Poi applicate lo sverniciatore, pesantemente ma delicatamente, con uno straccio. Aspettate un’ora e, quando la sostanza chimica ha sollevato la vernice, spingete fuori il rivestimento (partendo dalle grandi aree e poi concentrandovi sui dettagli). L’obiettivo è di rimuovere la vernice senza danneggiare il legno. Usate quindi meno pressione possibile, senza raschiare.

Lo sverniciatore, lasciato troppo a lungo, diventa gommoso, e in tal caso la maggior parte di esso deve essere rimosso con la raschiatura. Rimuovete la vernice addolcita con una spazzola dal manico di legno, lasciando che la superficie diventi asciutta e spazzolando ogni residuo fuori dalle fessure con uno spazzolino da denti (da non usare con lo sverniciatore, che lo scioglie).

Lasciate il mobile ad asciugare per un giorno o più. Poi strofinate con lana d’acciaio per togliere lo smalto lasciato dallo sverniciatore.
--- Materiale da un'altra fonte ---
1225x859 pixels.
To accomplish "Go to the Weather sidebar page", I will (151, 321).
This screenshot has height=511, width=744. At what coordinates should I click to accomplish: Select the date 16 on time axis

Infine, spolverate bene il pezzo con uno straccio, con attenzione ai dettagli. Se il pezzo che si sta ripristinando a questo punto non è striato, bene. Se lo è, schiarite le aree scure con uno sverniciatore liquido su un panno o trattate i punti chiari con alcune gocce di impregnante applicato nello stesso modo, per ottenere una certa uniformità.

Se non vi piace il legno vecchio naturale, applicate leggermente il colore, poi attendete qualche minuto, e strofinate con uno straccio. Non bisogna mai cercare di ottenere una colorazione profonda in una sola mano, o il risultato sarà simile a una vernice data male. Lasciate che il lavoro finito si asciughi per un giorno intero prima di applicare una seconda mano di vernice.

I professionisti passano sopra i mobili un aspirapolvere immediatamente prima della verniciatura, ma è possibile ottenere lo stesso effetto sfregando e spolverando con cura la superficie con un panno. Quando avete applicato abbastanza vernice secondo le vostre esigenze (ricordate, si desidera che la superficie assomigli al legno, non al vetro), strofinate lo strato superiore secco leggermente utilizzando una lana d’acciaio a grana ultrafine per togliere l’eccessiva brillantezza.

Il risultato sarà un bel rivestimento protettivo a bassa lucentezza, molto duro e resistente all’acqua, che appare come una costosa finitura ad olio. Rimontate il mobile usando, se necessario, un collante sufficiente (la colla bianca in eccesso può venire eliminata con un panno umido). Infine, se si vuole una lucentezza elevata come quella di un vecchio mobile esposto in un museo, basta applicare un leggero strato di cera in pasta e strofinare opportunamente la superficie.